Required action — Present each line of the entries below that holds the word "accomplish".

Input for this task —

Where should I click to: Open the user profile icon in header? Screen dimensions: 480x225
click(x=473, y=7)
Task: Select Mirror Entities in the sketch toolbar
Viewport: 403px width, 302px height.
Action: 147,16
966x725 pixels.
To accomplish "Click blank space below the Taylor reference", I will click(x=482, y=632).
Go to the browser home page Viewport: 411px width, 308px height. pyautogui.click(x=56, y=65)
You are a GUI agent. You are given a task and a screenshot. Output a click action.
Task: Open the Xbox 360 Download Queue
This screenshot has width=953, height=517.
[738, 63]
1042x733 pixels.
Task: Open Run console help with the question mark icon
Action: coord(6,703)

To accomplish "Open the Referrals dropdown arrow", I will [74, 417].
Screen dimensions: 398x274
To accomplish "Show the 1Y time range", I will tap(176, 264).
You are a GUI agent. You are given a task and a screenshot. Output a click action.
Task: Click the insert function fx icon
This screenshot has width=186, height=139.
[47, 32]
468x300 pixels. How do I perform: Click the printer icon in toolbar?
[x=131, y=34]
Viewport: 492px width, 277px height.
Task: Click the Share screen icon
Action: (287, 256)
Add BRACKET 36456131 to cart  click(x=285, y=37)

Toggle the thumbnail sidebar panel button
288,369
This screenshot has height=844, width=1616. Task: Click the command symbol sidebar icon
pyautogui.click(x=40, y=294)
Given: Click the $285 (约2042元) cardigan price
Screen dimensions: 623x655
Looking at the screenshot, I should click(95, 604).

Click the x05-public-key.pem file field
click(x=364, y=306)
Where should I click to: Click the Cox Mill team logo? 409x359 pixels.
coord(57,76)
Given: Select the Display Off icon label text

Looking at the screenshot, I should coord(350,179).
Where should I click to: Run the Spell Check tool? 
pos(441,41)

Exercise result —
To accomplish "Click blank space below the Taylor reference", I will click(x=482, y=632).
To accomplish "Open the Referrals dropdown arrow", I will [74, 417].
To accomplish "Show the 1Y time range", I will tap(176, 264).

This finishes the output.